Уилл вытащил из кареты свою призовую девственницу. Она споткнулась о ступеньку и тяжело упала ему на руки. Ребра его, возможно, были этим недовольны, но все остальное ничуть не возражало. Шелковистые волосы коснулись его лица, округлые груди прижались к торсу — груди, которые он долго будет видеть во сне. Он вел к себе на квартиру прелестную особу, не имея никакой возможности уложить ее в постель.
Его совесть заметила, что эта прелестная особа озябла, поскольку под промокшим насквозь платьем была совершенно обнаженной. Нужно согреть ее, обсушить и освободить от наркотического опьянения, а самому оказаться за пределами досягаемости.
Он поставил ее на ноги и, держа за связанные запястья, провел через короткий лабиринт переулков к своей двери. Когда-то в этом квартале обитали утонченные лондонцы, здесь было пристанище лордов и леди, послов и поэтов. Теперь квартал был отвратительным и грязным, здесь жили люди с дурной репутацией и отщепенцы. Он приобрел свои необычные апартаменты после одной операции, когда очистил дом от банды фальшивомонетчиков.
Он договорился с одним местным жителем — слепцом, — что тот будет охранять вход в его дом. При виде Уилла черный мастифф Зебедайя отделился от тени и ткнулся своей большой головой в ребра девушки.
— У вас есть пони? — тонким голосом спросила та.
— Елена, познакомьтесь с Аргусом, собакой местного слепца.
— Собакой?
— Это мастифф. Дайте ему обнюхать себя. Когда вы в следующий раз придете ко мне, он вас узнает.
Уилл отпер потайную дверь и провел Елену наверх, в самую дальнюю комнату его соединенных друг с другом апартаментов. Он усадил ее на старинное, обитое гобеленом кресло у огня и снял с глаз повязку.
Комната была совершенно в таком же состоянии, в каком он ее оставил. Уилл пошевелил угли, чтобы разгорелся огонь, на углях стояли кувшины с водой.
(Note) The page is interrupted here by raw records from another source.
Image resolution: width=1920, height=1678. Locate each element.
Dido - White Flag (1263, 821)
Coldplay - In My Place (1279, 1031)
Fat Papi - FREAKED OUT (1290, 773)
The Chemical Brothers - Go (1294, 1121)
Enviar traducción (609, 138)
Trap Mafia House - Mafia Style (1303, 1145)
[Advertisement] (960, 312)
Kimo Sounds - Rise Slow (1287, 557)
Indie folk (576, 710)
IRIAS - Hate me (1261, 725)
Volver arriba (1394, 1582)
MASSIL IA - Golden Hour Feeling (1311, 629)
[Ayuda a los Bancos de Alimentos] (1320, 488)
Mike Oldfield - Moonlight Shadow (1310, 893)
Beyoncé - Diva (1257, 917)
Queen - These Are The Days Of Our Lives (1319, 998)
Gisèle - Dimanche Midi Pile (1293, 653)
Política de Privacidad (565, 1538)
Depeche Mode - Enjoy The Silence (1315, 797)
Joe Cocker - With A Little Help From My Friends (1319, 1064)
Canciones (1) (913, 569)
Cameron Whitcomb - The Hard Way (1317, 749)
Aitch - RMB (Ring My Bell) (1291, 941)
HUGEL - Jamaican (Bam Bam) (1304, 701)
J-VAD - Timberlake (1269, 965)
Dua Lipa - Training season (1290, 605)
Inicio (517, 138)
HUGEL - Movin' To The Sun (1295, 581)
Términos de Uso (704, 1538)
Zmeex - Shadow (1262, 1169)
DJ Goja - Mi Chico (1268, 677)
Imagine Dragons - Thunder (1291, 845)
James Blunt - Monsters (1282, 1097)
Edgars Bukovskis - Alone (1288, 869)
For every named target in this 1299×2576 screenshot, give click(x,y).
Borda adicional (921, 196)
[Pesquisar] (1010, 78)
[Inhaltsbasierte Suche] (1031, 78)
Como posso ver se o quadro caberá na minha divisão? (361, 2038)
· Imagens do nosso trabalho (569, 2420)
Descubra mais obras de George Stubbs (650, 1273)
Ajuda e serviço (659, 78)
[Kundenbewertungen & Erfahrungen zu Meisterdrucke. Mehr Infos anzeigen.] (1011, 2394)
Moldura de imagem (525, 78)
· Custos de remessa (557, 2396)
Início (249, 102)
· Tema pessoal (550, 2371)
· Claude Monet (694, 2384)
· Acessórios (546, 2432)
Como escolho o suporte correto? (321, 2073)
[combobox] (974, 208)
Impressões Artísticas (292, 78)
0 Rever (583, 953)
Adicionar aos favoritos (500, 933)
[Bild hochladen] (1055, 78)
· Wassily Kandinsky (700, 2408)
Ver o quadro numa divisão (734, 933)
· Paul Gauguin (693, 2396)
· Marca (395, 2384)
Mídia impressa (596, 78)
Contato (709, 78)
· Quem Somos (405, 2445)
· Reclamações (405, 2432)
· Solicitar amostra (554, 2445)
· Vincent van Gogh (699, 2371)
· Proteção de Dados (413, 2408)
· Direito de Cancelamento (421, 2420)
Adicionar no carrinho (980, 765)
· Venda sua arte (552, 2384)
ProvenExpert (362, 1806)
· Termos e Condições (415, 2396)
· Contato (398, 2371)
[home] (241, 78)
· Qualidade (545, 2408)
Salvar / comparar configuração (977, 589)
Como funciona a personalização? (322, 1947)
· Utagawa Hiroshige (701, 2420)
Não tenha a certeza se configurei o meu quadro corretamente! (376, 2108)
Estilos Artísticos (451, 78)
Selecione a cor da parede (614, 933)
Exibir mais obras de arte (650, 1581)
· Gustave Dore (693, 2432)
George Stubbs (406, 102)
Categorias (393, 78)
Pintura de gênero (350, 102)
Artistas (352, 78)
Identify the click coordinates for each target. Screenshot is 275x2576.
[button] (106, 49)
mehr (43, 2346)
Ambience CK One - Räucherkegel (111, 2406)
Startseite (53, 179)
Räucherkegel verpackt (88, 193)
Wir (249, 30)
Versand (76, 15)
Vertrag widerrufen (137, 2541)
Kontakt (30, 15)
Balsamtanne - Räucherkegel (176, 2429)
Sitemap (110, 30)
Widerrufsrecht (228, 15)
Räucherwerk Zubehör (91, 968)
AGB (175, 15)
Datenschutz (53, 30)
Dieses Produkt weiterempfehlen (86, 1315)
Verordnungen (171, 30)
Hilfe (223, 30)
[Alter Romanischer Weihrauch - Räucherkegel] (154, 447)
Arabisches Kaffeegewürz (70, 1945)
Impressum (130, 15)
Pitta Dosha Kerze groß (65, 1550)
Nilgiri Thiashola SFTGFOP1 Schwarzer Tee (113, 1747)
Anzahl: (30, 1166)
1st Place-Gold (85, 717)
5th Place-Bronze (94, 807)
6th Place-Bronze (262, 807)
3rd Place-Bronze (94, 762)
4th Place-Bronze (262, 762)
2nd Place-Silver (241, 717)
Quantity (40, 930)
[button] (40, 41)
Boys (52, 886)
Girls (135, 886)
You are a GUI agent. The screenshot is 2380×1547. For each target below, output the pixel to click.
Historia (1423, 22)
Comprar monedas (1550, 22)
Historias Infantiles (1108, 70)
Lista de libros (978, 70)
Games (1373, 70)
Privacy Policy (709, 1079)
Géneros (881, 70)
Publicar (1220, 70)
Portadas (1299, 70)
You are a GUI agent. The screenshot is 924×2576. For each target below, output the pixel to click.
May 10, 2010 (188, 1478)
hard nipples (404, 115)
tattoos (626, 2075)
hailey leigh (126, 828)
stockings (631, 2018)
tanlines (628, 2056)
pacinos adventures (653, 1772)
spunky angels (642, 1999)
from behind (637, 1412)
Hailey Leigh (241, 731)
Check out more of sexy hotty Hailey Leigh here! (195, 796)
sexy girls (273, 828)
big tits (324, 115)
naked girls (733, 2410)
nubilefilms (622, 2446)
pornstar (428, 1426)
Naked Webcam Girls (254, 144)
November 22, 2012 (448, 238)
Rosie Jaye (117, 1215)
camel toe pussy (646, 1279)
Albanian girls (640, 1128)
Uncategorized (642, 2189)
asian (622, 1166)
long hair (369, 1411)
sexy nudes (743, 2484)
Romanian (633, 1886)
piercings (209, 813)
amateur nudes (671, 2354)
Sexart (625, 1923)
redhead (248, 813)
Рядом со скамьей, на которой были стопкой сложены надушенные полотенца, стояла большая медная ванна. Он зажег свечи в ветвистом подсвечнике, стоявшем на столике у кровати.
— Мы по-прежнему в Лондоне? — спросила она, глядя на кровать.
— В самых его недрах. В данный момент вы здесь в безопасности. — Он повесил котелок на крючок, чтобы заварить чай. Девушку нужно согреть и как-то ослабить действие наркотика. Уилл взялся за подлокотники кресла и наклонился над ней. — Что вы пили в борделе?
— Шоколад.
— Дыхните на меня.
— Что?
− Дайте мне ощутить, чем от вас пахнет.
Она вжалась в спинку кресла.
− Вы шутите.
— Вовсе нет. Я смогу определить, чем вас опоили.
— А-а. — Она больше не старалась отодвинуться от него. Мгновение спустя она открыла рот и выдохнула воздух.
Он чуть не застонал, ощутив ее теплое сладкое дыхание.
— Опиум и satirio.
— Что это такое?
— Дикая орхидея, чтобы сделать вас в высшей степени восприимчивой к вниманию мужчин. Выпейте чаю, сколько сможете. И поешьте. У кровати вы найдете сыр и хлеб.
Она снова бросила взгляд на кровать.
— Вы что же, султан?
Он рассмеялся, положив заварку в чайник.
— Никакой я не султан. — Потом встал на колени и, взяв ее руки в свои, слегка потер их. — Насколько я понимаю, в ваши планы не входило становиться призом на аукционе.
— Конечно, нет.
Он рассмеялся, заметив по ее карим глазам, что она все поняла и оскорблена.
— Что же пошло не так?
— Гай Лири. Он не был… Я не думала, что придется иметь дело с ним.
— Каким бы ни было ваше дело, пошлите лучше туда мужчину.
— Я не могу. — Лицо у нее было серьезное. — Мне придется туда вернуться.
Он поднял ее на ноги и подвел к зеркалу, стоявшему у огромной кровати.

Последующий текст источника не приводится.